Las acciones de BFF Bank han sufrido una caída histórica del 54,94% en la Bolsa de Milán, alcanzando su mayor descenso registrado tras la revelación de problemas en su gestión de préstamos. La entidad ha admitido que una revisión llevada a cabo por el Banco de Italia ha identificado más dificultades relacionadas con su negocio de factoring y la clasificación de su exposición crediticia, lo que podría resultar en "pagos atrasados adicionales".

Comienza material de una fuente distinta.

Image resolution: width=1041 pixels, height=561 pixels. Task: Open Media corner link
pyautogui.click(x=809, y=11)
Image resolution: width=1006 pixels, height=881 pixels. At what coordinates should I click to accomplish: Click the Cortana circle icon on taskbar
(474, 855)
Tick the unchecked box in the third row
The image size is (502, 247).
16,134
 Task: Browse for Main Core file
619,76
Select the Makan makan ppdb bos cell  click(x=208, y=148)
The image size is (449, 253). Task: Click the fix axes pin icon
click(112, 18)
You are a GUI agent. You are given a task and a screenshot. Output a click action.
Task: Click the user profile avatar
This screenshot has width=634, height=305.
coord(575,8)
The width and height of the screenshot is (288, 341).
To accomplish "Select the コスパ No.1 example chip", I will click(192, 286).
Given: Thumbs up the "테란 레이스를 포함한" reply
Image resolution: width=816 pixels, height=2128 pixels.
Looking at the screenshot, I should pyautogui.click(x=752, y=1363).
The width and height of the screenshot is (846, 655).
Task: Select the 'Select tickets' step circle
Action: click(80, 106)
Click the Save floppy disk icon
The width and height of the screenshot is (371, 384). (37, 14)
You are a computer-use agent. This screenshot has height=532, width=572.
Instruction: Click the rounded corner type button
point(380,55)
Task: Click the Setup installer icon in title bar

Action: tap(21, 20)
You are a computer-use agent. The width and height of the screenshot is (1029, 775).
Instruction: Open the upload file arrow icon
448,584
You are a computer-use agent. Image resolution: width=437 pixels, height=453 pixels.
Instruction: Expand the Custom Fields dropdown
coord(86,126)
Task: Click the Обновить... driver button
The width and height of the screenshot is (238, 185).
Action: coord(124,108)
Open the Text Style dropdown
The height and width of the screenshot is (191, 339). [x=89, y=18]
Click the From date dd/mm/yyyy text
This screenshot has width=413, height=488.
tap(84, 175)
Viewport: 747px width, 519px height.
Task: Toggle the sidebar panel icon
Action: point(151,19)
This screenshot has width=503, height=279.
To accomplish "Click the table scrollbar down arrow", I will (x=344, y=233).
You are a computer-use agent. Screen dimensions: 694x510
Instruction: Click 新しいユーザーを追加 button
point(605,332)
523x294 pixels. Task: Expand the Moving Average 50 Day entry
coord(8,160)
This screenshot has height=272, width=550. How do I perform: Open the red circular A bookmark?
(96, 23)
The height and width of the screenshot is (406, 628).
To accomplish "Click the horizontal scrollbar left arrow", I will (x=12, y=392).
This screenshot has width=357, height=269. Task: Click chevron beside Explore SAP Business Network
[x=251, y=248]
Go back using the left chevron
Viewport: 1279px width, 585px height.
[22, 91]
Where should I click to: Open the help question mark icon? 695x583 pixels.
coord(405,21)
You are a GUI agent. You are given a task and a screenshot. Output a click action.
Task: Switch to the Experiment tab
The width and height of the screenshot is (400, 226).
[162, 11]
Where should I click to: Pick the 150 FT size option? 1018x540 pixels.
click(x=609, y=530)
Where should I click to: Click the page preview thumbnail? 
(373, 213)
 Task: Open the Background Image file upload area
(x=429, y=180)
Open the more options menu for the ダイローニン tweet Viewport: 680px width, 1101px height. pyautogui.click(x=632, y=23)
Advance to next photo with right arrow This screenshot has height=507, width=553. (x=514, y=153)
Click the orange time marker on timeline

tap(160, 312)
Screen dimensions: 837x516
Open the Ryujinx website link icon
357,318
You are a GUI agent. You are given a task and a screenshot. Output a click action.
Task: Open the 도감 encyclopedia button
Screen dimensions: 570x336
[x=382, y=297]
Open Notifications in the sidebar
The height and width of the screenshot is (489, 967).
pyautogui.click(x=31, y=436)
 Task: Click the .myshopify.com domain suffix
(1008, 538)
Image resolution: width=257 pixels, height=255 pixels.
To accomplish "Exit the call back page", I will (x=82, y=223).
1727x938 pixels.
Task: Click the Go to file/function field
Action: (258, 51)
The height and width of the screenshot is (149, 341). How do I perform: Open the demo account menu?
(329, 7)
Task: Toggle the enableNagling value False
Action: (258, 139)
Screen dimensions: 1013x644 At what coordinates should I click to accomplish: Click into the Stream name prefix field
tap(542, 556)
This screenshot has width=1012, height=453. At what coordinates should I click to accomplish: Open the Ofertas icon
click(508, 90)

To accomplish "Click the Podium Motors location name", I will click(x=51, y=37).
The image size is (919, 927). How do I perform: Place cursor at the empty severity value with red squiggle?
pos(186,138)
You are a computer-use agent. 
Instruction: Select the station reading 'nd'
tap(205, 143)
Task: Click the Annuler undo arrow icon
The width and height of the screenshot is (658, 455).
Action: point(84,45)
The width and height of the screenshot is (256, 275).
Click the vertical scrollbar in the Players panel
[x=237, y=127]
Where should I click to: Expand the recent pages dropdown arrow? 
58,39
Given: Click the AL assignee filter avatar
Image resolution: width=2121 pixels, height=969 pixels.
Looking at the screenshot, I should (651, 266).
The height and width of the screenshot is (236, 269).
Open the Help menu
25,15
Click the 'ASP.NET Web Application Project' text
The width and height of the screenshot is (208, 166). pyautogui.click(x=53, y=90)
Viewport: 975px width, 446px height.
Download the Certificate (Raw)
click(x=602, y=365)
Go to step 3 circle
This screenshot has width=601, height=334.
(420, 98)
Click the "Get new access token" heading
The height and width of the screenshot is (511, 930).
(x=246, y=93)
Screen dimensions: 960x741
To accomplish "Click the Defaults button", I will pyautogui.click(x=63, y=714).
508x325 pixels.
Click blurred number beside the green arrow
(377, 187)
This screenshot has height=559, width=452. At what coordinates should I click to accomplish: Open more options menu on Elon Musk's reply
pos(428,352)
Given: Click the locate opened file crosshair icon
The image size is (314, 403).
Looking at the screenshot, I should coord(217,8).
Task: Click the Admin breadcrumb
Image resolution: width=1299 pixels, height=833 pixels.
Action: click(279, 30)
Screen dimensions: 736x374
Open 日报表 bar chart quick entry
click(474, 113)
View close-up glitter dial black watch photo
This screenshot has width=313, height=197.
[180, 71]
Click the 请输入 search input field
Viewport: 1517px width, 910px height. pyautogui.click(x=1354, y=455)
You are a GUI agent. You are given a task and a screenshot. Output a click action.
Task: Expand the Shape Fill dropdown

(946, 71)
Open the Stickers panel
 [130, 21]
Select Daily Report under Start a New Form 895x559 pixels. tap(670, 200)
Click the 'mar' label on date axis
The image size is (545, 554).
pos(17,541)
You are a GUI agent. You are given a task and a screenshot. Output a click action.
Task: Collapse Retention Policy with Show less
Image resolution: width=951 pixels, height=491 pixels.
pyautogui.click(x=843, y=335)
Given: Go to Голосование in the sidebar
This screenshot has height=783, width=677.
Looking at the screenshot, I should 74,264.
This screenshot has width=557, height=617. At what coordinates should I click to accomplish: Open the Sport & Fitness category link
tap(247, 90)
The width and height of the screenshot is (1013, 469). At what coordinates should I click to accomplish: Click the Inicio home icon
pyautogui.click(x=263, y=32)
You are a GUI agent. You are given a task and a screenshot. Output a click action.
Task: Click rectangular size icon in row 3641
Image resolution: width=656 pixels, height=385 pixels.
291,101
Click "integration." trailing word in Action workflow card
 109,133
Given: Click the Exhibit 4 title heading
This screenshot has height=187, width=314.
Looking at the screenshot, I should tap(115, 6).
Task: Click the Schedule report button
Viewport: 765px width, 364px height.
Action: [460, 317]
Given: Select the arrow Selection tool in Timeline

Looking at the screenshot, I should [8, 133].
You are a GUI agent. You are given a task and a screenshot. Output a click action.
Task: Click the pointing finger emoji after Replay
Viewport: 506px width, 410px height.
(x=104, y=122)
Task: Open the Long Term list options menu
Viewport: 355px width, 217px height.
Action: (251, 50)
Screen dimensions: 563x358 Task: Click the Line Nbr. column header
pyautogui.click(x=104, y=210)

La exposición crediticia del banco podría ascender a 1.300 millones de euros, lo que ha contribuido a agravar la crisis que enfrenta la entidad. Hace casi dos años, el regulador italiano cuestionó la clasificación de BFF respecto a su exposición frente a organismos estatales, lo que llevó a la suspensión temporal del pago de dividendos, aunque esta restricción fue levantada en noviembre, generando esperanzas entre los inversores.
Sin embargo, las expectativas no duraron, ya que en febrero el banco revisó a la baja sus previsiones y anunció la salida de su consejero delegado, Massimiliano Belingheri, quien fue reemplazado por Giuseppe Sica. A pesar de estos cambios en la dirección y el compromiso de realizar una evaluación exhaustiva de los impactos en relación con los requisitos de capital, la confianza de los inversores sigue siendo incierta.